O espraiamento urbano é uma tragédia dos comuns

Em condições normais, a maioria das pessoas gosta de viver em lugares com fácil acesso à sua vida cotidiana. É bom poder levar seus filhos a pé para o jardim de infância e é mais fácil manter uma vida social quando muitos de seus amigos moram na mesma rua que você. Quando você fica sem sabão, você é grato por poder reabastecer na mercearia no andar de baixo, ao invés de ter que dirigir 20 minutos até o supermercado.

Em condições normais, também queremos o máximo de espaço possível. Gostamos de ter espaço para uma academia, um quarto separado para cada criança e um quintal onde podemos relaxar quando o tempo está bom. O espaço também nos traz silêncio, paz e privacidade. Em uma propriedade de 40 mil m², não precisamos ouvir nossos vizinhos cortando a grama ou silenciando seus bebês às 2 da manhã.
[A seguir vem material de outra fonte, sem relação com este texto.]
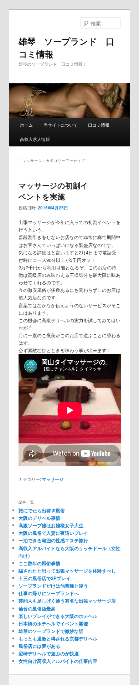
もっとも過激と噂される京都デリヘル (58, 638)
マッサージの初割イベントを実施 (53, 191)
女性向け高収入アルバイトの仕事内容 (58, 661)
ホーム (26, 125)
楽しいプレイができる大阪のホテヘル (58, 616)
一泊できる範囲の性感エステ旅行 (53, 540)
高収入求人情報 (35, 139)
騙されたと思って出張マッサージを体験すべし (67, 570)
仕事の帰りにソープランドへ (49, 593)
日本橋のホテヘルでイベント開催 (53, 623)
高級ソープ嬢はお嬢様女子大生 (51, 525)
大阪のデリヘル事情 (39, 517)
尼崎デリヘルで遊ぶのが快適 (49, 653)
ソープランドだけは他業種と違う (53, 585)
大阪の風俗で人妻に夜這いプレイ (53, 532)
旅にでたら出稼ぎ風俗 (42, 510)
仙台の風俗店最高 (37, 608)
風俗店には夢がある (39, 646)
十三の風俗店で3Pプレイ (45, 578)
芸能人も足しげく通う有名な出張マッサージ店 (67, 600)
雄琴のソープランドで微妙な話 (51, 631)
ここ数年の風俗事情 (39, 563)
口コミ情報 (98, 125)
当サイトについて (60, 125)
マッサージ (52, 479)
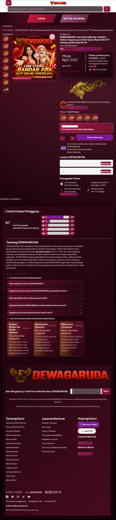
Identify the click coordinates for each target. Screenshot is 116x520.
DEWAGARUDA (12, 246)
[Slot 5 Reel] (72, 138)
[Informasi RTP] (12, 496)
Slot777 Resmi (7, 30)
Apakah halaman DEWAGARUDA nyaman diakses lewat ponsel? (37, 305)
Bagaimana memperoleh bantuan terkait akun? (31, 312)
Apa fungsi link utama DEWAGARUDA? (26, 283)
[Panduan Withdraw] (58, 2)
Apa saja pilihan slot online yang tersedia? (28, 298)
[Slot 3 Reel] (62, 138)
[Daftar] (107, 3)
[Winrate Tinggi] (52, 37)
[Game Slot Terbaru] (7, 496)
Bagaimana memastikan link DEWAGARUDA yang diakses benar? (38, 291)
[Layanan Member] (94, 66)
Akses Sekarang (73, 152)
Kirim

Mas há um trade-off fundamental entre acesso e espaço
O acesso a amenidades requer uma densidade populacional que pode suportá-las, e espaço requer… bem, espaço. Um projeto inteligente pode fazer muito para reduzir essa desvantagem mas, no final das contas, mais espaço por pessoa resulta em menos pessoas em uma dada área de terreno.